[Extracted data entries]
= Beginning of Section =

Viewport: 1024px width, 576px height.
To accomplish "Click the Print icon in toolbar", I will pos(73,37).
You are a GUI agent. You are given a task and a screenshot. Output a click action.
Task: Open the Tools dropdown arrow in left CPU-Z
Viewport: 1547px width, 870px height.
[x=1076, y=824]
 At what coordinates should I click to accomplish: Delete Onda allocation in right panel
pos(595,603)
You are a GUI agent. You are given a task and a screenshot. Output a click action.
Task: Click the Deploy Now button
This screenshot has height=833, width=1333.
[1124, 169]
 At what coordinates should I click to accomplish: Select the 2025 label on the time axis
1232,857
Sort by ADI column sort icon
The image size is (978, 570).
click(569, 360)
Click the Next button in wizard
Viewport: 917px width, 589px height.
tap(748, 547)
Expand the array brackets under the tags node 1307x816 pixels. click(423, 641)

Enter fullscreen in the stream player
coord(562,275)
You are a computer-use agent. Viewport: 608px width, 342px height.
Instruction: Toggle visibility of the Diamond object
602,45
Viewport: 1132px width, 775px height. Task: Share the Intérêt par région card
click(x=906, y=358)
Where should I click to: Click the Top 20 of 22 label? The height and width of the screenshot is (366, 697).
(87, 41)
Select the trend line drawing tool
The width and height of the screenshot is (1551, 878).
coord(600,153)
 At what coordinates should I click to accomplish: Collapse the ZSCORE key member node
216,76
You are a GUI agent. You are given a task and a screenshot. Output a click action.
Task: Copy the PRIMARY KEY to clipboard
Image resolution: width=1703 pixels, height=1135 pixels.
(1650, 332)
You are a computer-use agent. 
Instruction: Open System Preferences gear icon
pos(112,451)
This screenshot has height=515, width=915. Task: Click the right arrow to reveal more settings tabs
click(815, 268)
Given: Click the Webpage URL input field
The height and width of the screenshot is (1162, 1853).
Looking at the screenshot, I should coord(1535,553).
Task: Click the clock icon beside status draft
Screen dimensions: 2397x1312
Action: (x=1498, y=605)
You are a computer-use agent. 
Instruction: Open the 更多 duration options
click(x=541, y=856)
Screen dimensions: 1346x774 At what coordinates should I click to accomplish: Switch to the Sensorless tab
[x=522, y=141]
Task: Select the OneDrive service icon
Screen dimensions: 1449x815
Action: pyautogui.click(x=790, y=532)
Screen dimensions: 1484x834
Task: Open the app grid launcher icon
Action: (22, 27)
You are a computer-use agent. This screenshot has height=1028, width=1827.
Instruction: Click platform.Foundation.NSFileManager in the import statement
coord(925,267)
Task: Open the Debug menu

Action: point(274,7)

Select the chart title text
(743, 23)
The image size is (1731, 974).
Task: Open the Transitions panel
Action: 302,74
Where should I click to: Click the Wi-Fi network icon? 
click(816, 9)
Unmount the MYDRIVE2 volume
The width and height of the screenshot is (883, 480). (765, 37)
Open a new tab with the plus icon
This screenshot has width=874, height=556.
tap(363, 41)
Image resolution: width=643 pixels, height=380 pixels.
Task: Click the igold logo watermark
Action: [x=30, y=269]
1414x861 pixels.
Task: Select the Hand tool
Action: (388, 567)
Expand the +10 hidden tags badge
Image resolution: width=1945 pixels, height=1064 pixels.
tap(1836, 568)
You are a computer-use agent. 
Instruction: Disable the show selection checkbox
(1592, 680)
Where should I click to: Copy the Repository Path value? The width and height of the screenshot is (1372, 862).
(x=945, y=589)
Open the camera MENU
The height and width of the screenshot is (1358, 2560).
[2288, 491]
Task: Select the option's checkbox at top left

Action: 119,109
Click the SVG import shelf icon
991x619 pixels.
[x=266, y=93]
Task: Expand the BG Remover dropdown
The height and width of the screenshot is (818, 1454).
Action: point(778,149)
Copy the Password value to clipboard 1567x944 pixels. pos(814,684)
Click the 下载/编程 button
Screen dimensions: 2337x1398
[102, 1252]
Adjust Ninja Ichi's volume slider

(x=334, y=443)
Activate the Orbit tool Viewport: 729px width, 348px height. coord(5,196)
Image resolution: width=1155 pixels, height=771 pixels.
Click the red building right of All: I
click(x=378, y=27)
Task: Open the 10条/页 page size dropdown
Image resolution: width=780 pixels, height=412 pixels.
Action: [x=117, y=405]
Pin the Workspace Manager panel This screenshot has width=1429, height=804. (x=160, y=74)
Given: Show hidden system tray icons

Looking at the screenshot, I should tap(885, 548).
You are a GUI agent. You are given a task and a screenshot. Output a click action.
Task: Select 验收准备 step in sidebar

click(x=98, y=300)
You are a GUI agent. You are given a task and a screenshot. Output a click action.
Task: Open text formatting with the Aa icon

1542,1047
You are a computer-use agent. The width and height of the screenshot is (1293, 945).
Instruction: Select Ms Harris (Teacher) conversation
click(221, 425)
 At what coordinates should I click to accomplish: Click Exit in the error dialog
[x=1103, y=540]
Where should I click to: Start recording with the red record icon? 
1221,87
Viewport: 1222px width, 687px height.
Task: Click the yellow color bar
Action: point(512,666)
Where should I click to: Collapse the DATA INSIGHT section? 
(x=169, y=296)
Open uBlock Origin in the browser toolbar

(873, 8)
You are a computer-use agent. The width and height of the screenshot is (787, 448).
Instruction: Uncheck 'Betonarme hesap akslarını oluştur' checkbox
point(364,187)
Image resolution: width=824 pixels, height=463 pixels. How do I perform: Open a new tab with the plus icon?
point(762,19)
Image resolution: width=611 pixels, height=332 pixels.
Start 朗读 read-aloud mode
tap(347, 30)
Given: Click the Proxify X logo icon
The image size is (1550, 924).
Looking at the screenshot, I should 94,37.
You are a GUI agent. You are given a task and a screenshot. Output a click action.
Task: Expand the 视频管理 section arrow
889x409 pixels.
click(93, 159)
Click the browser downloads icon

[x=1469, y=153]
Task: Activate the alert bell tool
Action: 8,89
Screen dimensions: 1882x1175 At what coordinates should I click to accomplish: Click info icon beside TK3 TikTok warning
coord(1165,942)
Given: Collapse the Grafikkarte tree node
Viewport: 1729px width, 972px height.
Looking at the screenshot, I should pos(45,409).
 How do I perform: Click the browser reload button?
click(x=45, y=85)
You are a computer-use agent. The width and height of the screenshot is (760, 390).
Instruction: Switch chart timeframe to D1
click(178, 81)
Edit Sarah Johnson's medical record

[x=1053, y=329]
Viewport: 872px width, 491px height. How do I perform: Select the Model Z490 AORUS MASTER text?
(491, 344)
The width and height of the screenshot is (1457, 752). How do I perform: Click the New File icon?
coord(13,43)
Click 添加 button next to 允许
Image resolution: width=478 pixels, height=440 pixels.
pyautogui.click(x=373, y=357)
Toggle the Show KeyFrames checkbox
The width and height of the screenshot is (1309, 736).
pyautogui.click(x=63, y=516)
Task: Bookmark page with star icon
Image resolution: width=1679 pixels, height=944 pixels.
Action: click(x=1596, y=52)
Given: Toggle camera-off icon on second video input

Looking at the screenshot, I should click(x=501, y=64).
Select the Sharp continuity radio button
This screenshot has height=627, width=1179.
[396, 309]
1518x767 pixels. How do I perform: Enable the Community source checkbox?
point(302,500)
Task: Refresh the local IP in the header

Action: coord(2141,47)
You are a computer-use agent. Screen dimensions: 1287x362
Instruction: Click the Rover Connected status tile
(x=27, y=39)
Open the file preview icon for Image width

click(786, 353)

= End of Section =

- _Exercise aim_:
Put down all the data once more, exactly as it appears above.

- _Solution below_:
Viewport: 1024px width, 576px height.
To accomplish "Click the Print icon in toolbar", I will pos(73,37).
You are a GUI agent. You are given a task and a screenshot. Output a click action.
Task: Open the Tools dropdown arrow in left CPU-Z
Viewport: 1547px width, 870px height.
[x=1076, y=824]
 At what coordinates should I click to accomplish: Delete Onda allocation in right panel
pos(595,603)
You are a GUI agent. You are given a task and a screenshot. Output a click action.
Task: Click the Deploy Now button
This screenshot has height=833, width=1333.
[1124, 169]
 At what coordinates should I click to accomplish: Select the 2025 label on the time axis
1232,857
Sort by ADI column sort icon
The image size is (978, 570).
click(569, 360)
Click the Next button in wizard
Viewport: 917px width, 589px height.
tap(748, 547)
Expand the array brackets under the tags node 1307x816 pixels. click(423, 641)

Enter fullscreen in the stream player
coord(562,275)
You are a computer-use agent. Viewport: 608px width, 342px height.
Instruction: Toggle visibility of the Diamond object
602,45
Viewport: 1132px width, 775px height. Task: Share the Intérêt par région card
click(x=906, y=358)
Where should I click to: Click the Top 20 of 22 label? The height and width of the screenshot is (366, 697).
(87, 41)
Select the trend line drawing tool
The width and height of the screenshot is (1551, 878).
coord(600,153)
 At what coordinates should I click to accomplish: Collapse the ZSCORE key member node
216,76
You are a GUI agent. You are given a task and a screenshot. Output a click action.
Task: Copy the PRIMARY KEY to clipboard
Image resolution: width=1703 pixels, height=1135 pixels.
(1650, 332)
You are a computer-use agent. 
Instruction: Open System Preferences gear icon
pos(112,451)
This screenshot has height=515, width=915. Task: Click the right arrow to reveal more settings tabs
click(815, 268)
Given: Click the Webpage URL input field
The height and width of the screenshot is (1162, 1853).
Looking at the screenshot, I should coord(1535,553).
Task: Click the clock icon beside status draft
Screen dimensions: 2397x1312
Action: (x=1498, y=605)
You are a computer-use agent. 
Instruction: Open the 更多 duration options
click(x=541, y=856)
Screen dimensions: 1346x774 At what coordinates should I click to accomplish: Switch to the Sensorless tab
[x=522, y=141]
Task: Select the OneDrive service icon
Screen dimensions: 1449x815
Action: pyautogui.click(x=790, y=532)
Screen dimensions: 1484x834
Task: Open the app grid launcher icon
Action: (22, 27)
You are a computer-use agent. This screenshot has height=1028, width=1827.
Instruction: Click platform.Foundation.NSFileManager in the import statement
coord(925,267)
Task: Open the Debug menu

Action: point(274,7)

Select the chart title text
(743, 23)
The image size is (1731, 974).
Task: Open the Transitions panel
Action: 302,74
Where should I click to: Click the Wi-Fi network icon? 
click(816, 9)
Unmount the MYDRIVE2 volume
The width and height of the screenshot is (883, 480). (765, 37)
Open a new tab with the plus icon
This screenshot has width=874, height=556.
tap(363, 41)
Image resolution: width=643 pixels, height=380 pixels.
Task: Click the igold logo watermark
Action: [x=30, y=269]
1414x861 pixels.
Task: Select the Hand tool
Action: (388, 567)
Expand the +10 hidden tags badge
Image resolution: width=1945 pixels, height=1064 pixels.
tap(1836, 568)
You are a computer-use agent. 
Instruction: Disable the show selection checkbox
(1592, 680)
Where should I click to: Copy the Repository Path value? The width and height of the screenshot is (1372, 862).
(x=945, y=589)
Open the camera MENU
The height and width of the screenshot is (1358, 2560).
[2288, 491]
Task: Select the option's checkbox at top left

Action: 119,109
Click the SVG import shelf icon
991x619 pixels.
[x=266, y=93]
Task: Expand the BG Remover dropdown
The height and width of the screenshot is (818, 1454).
Action: point(778,149)
Copy the Password value to clipboard 1567x944 pixels. pos(814,684)
Click the 下载/编程 button
Screen dimensions: 2337x1398
[102, 1252]
Adjust Ninja Ichi's volume slider

(x=334, y=443)
Activate the Orbit tool Viewport: 729px width, 348px height. coord(5,196)
Image resolution: width=1155 pixels, height=771 pixels.
Click the red building right of All: I
click(x=378, y=27)
Task: Open the 10条/页 page size dropdown
Image resolution: width=780 pixels, height=412 pixels.
Action: [x=117, y=405]
Pin the Workspace Manager panel This screenshot has width=1429, height=804. (x=160, y=74)
Given: Show hidden system tray icons

Looking at the screenshot, I should tap(885, 548).
You are a GUI agent. You are given a task and a screenshot. Output a click action.
Task: Select 验收准备 step in sidebar

click(x=98, y=300)
You are a GUI agent. You are given a task and a screenshot. Output a click action.
Task: Open text formatting with the Aa icon

1542,1047
You are a computer-use agent. The width and height of the screenshot is (1293, 945).
Instruction: Select Ms Harris (Teacher) conversation
click(221, 425)
 At what coordinates should I click to accomplish: Click Exit in the error dialog
[x=1103, y=540]
Where should I click to: Start recording with the red record icon? 
1221,87
Viewport: 1222px width, 687px height.
Task: Click the yellow color bar
Action: point(512,666)
Where should I click to: Collapse the DATA INSIGHT section? 
(x=169, y=296)
Open uBlock Origin in the browser toolbar

(873, 8)
You are a computer-use agent. The width and height of the screenshot is (787, 448).
Instruction: Uncheck 'Betonarme hesap akslarını oluştur' checkbox
point(364,187)
Image resolution: width=824 pixels, height=463 pixels. How do I perform: Open a new tab with the plus icon?
point(762,19)
Image resolution: width=611 pixels, height=332 pixels.
Start 朗读 read-aloud mode
tap(347, 30)
Given: Click the Proxify X logo icon
The image size is (1550, 924).
Looking at the screenshot, I should 94,37.
You are a GUI agent. You are given a task and a screenshot. Output a click action.
Task: Expand the 视频管理 section arrow
889x409 pixels.
click(93, 159)
Click the browser downloads icon

[x=1469, y=153]
Task: Activate the alert bell tool
Action: 8,89
Screen dimensions: 1882x1175 At what coordinates should I click to accomplish: Click info icon beside TK3 TikTok warning
coord(1165,942)
Given: Collapse the Grafikkarte tree node
Viewport: 1729px width, 972px height.
Looking at the screenshot, I should pos(45,409).
 How do I perform: Click the browser reload button?
click(x=45, y=85)
You are a computer-use agent. The width and height of the screenshot is (760, 390).
Instruction: Switch chart timeframe to D1
click(178, 81)
Edit Sarah Johnson's medical record

[x=1053, y=329]
Viewport: 872px width, 491px height. How do I perform: Select the Model Z490 AORUS MASTER text?
(491, 344)
The width and height of the screenshot is (1457, 752). How do I perform: Click the New File icon?
coord(13,43)
Click 添加 button next to 允许
Image resolution: width=478 pixels, height=440 pixels.
pyautogui.click(x=373, y=357)
Toggle the Show KeyFrames checkbox
The width and height of the screenshot is (1309, 736).
pyautogui.click(x=63, y=516)
Task: Bookmark page with star icon
Image resolution: width=1679 pixels, height=944 pixels.
Action: click(x=1596, y=52)
Given: Toggle camera-off icon on second video input

Looking at the screenshot, I should click(x=501, y=64).
Select the Sharp continuity radio button
This screenshot has height=627, width=1179.
[396, 309]
1518x767 pixels. How do I perform: Enable the Community source checkbox?
point(302,500)
Task: Refresh the local IP in the header

Action: coord(2141,47)
You are a computer-use agent. Screen dimensions: 1287x362
Instruction: Click the Rover Connected status tile
(x=27, y=39)
Open the file preview icon for Image width

click(786, 353)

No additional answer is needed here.